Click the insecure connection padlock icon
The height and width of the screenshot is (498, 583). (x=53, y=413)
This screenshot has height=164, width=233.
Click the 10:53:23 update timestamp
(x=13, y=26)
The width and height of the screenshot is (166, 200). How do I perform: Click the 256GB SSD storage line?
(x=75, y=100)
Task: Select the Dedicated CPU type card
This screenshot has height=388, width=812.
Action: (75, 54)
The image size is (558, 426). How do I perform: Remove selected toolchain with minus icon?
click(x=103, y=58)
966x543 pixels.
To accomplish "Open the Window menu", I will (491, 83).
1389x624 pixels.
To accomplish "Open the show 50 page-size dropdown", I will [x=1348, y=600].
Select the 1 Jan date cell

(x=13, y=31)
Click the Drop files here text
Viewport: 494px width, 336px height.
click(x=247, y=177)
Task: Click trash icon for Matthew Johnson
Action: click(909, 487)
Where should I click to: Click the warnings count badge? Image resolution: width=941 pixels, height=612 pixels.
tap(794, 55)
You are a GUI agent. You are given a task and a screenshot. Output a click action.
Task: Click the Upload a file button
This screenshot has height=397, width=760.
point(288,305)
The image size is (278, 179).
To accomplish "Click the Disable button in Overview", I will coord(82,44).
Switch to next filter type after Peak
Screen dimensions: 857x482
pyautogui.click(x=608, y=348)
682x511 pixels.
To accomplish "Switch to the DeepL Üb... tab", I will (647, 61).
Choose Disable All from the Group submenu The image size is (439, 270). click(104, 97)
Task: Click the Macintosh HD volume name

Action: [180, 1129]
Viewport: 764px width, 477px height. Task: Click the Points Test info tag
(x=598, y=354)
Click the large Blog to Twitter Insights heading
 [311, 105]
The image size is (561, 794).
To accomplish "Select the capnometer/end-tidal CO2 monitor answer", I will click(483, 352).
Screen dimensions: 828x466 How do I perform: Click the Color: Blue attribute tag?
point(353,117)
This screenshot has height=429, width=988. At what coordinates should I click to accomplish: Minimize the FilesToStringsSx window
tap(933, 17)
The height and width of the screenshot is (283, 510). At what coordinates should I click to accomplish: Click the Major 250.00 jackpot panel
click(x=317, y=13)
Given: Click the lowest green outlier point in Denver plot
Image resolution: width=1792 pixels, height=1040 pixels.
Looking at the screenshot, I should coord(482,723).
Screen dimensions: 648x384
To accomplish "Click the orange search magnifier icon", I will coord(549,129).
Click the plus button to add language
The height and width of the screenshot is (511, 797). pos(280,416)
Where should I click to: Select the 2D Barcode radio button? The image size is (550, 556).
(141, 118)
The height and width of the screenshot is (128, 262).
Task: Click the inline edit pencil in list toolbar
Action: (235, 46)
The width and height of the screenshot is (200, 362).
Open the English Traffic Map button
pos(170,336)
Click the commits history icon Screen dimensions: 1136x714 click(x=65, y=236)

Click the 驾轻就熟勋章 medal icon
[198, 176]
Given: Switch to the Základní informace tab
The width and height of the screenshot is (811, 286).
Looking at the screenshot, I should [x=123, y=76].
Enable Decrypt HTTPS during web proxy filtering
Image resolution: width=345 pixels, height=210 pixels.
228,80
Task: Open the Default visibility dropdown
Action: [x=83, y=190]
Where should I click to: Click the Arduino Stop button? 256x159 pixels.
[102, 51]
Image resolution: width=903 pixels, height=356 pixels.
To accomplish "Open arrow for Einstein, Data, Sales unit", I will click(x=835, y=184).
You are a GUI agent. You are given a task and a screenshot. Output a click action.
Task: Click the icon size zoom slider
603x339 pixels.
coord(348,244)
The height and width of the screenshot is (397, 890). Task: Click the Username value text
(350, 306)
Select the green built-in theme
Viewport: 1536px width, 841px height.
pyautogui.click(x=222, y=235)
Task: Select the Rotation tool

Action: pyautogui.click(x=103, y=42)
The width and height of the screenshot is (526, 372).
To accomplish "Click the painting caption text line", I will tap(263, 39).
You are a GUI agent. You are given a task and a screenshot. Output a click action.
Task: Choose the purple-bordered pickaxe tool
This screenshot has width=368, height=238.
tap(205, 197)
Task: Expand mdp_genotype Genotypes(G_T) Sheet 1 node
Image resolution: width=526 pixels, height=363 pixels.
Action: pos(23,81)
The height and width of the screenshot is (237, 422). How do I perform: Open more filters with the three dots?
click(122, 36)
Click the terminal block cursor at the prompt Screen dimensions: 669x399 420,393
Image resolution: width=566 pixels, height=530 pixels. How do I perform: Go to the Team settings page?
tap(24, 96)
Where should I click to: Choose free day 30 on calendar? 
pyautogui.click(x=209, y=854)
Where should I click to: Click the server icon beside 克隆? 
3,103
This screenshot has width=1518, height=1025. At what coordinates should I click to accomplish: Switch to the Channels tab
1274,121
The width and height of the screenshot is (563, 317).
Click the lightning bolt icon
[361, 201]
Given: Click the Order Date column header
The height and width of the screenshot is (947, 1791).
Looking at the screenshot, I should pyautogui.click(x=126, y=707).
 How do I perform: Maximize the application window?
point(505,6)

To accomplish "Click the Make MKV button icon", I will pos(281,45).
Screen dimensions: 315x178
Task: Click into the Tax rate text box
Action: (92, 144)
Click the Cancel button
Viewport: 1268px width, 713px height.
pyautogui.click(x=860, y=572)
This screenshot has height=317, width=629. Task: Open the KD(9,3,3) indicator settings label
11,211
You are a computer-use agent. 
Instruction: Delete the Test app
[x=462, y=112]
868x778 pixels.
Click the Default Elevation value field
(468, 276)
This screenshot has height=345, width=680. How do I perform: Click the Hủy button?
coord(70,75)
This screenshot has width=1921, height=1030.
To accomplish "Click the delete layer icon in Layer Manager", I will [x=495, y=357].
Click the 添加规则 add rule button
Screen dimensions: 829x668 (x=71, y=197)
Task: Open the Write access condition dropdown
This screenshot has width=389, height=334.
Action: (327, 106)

> **Work to complete**
List every line in the rows above that contains the string "Viewport", copying each one in full; case matters.

> **Correct result**
Viewport: 494px width, 336px height.
Viewport: 764px width, 477px height. Task: Click the Points Test info tag
Viewport: 1536px width, 841px height.
Viewport: 1268px width, 713px height.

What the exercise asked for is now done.